**REQUIRED ACTION**
Give back only the lines in the records below from the one with "[Cookiebot by Usercentrics" to the one with "[Facebook] (1013, 2172)", both inclusive, word for word.

**SUPPLIED MATERIAL**
........
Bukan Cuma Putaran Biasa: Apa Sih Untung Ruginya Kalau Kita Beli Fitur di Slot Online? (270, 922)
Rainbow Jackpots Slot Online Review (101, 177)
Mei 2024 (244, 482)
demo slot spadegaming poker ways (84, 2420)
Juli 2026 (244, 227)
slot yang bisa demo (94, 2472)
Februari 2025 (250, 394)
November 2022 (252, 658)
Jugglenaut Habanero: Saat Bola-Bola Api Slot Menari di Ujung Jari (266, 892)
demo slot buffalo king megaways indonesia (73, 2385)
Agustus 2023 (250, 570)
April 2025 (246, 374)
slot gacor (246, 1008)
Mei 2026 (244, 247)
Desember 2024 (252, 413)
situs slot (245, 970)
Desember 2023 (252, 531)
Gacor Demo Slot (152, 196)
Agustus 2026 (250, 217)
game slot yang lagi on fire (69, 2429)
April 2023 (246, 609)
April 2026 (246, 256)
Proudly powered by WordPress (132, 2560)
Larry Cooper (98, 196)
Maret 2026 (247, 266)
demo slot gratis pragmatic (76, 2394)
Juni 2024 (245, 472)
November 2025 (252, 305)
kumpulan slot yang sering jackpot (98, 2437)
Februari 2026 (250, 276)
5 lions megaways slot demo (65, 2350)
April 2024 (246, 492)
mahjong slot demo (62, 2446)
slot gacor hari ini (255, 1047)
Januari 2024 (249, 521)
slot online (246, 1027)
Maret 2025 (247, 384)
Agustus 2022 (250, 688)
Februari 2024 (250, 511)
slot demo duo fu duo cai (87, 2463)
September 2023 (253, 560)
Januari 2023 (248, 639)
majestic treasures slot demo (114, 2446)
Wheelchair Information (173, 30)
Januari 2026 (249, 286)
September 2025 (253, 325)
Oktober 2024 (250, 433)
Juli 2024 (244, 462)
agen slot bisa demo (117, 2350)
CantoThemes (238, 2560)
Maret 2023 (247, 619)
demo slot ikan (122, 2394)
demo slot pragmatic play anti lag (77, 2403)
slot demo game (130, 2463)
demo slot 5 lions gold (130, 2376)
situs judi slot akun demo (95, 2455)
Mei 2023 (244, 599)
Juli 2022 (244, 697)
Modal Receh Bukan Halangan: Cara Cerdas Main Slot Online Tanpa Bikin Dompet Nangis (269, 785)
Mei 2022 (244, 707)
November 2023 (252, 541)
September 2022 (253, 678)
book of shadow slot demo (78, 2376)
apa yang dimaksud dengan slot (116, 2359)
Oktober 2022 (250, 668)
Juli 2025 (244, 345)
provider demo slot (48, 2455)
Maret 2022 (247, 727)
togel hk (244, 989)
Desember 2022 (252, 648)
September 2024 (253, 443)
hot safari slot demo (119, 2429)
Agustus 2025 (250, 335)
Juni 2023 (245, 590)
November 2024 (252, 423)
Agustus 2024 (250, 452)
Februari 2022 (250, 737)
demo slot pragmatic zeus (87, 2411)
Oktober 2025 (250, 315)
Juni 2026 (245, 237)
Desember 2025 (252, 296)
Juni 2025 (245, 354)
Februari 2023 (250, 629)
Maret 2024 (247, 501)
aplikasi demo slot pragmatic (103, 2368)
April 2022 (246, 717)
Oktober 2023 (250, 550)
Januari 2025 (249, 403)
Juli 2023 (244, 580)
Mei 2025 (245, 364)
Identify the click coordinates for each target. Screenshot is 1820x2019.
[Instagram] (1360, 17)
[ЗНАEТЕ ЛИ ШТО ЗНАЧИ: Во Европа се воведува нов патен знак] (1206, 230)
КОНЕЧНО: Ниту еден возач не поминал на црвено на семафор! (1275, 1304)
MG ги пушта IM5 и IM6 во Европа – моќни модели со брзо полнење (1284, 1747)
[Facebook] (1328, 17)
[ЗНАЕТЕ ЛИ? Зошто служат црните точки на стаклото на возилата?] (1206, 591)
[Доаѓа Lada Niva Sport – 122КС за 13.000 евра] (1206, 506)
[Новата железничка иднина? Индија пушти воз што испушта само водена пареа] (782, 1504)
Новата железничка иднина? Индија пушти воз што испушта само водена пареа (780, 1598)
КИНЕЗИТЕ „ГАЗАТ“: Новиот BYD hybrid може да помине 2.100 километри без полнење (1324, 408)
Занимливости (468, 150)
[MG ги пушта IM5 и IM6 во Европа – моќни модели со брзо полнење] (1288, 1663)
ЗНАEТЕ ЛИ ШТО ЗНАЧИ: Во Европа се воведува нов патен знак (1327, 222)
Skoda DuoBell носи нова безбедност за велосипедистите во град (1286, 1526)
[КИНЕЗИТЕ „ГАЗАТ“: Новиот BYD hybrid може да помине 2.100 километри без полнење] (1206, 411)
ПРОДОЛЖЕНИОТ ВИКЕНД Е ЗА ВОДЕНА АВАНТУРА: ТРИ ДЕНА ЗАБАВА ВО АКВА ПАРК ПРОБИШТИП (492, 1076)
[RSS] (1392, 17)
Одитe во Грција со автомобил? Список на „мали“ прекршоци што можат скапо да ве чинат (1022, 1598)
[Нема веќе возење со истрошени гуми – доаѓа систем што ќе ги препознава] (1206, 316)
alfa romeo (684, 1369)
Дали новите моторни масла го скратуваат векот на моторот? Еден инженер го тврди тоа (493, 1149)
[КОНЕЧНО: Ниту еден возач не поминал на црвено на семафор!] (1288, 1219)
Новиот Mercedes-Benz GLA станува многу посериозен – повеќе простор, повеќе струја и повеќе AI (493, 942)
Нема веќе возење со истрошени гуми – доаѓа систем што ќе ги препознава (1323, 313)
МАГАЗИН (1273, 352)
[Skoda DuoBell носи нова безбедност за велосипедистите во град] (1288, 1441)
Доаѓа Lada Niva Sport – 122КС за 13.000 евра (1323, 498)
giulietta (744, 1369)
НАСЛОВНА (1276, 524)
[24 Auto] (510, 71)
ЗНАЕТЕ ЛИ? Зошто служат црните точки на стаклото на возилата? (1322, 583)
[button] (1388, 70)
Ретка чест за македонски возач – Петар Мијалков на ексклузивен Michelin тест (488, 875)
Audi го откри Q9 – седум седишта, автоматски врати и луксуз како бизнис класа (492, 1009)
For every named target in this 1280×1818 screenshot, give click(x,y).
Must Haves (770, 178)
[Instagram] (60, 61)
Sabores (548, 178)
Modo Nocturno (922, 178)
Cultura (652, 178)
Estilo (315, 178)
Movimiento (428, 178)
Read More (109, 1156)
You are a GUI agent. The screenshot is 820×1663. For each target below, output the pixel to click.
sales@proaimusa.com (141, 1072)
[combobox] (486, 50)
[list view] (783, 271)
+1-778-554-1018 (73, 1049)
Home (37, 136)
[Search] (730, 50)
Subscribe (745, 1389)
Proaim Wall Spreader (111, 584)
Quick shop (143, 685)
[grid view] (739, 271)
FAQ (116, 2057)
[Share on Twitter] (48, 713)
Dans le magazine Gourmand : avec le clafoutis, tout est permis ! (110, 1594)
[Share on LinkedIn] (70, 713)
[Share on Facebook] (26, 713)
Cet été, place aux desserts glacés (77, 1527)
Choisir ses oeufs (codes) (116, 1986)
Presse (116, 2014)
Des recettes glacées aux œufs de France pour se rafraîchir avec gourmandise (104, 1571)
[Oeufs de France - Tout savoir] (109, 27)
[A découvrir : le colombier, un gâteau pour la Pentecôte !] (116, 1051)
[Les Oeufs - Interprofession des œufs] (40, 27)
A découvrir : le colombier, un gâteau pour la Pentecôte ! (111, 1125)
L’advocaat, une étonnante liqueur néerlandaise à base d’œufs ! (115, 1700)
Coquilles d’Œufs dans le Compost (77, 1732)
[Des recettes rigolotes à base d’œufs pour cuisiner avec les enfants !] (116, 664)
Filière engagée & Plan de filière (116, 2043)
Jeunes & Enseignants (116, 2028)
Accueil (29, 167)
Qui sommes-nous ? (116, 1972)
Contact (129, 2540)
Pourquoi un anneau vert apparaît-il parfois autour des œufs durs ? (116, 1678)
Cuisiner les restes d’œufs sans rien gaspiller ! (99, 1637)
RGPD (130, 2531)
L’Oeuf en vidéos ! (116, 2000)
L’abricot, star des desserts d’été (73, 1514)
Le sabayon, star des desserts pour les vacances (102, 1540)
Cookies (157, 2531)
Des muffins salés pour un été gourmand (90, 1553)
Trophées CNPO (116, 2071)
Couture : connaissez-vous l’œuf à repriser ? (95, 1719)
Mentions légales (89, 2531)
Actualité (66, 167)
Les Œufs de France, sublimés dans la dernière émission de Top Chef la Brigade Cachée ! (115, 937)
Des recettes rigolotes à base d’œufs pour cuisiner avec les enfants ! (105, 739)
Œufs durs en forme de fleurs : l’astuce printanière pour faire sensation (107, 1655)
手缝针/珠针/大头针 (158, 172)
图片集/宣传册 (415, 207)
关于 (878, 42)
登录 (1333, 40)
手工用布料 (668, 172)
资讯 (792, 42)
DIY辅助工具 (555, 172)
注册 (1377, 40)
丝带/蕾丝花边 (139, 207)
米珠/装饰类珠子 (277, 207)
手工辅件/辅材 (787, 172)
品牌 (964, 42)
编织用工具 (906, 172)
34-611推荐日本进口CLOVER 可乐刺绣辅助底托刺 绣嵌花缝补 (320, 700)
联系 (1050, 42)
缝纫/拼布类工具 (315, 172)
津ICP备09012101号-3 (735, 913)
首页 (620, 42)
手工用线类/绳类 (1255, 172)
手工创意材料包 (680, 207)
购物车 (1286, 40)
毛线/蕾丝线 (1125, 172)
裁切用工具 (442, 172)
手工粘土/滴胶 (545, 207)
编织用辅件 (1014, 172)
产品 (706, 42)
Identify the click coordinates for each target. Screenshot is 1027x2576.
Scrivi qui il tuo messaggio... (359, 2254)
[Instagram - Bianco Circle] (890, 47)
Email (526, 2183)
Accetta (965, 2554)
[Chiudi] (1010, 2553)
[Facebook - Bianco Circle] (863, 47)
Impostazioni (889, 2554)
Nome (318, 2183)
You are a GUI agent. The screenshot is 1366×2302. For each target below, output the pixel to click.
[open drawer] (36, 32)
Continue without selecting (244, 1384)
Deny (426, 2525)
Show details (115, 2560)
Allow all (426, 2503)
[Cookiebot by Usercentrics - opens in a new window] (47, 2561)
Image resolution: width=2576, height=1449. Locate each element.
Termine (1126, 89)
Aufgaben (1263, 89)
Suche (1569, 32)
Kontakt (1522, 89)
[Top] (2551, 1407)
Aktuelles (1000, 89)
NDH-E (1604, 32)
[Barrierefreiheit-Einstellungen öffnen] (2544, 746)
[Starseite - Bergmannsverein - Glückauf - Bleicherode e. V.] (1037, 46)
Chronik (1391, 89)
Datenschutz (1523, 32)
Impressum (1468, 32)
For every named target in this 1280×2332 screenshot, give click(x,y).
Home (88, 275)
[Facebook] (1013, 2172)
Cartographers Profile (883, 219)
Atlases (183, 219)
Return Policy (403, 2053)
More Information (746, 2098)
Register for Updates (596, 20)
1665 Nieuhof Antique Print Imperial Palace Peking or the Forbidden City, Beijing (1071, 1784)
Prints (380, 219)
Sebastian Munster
........
**ANSWER TO THIS PROBLEM**
[Cookiebot by Usercentrics - opens in a new window] (47, 2561)
Image resolution: width=2576, height=1449. Locate each element.
Termine (1126, 89)
Aufgaben (1263, 89)
Suche (1569, 32)
Kontakt (1522, 89)
[Top] (2551, 1407)
Aktuelles (1000, 89)
NDH-E (1604, 32)
[Barrierefreiheit-Einstellungen öffnen] (2544, 746)
[Starseite - Bergmannsverein - Glückauf - Bleicherode e. V.] (1037, 46)
Chronik (1391, 89)
Datenschutz (1523, 32)
Impressum (1468, 32)
For every named target in this 1280×2332 screenshot, give click(x,y).
Home (88, 275)
[Facebook] (1013, 2172)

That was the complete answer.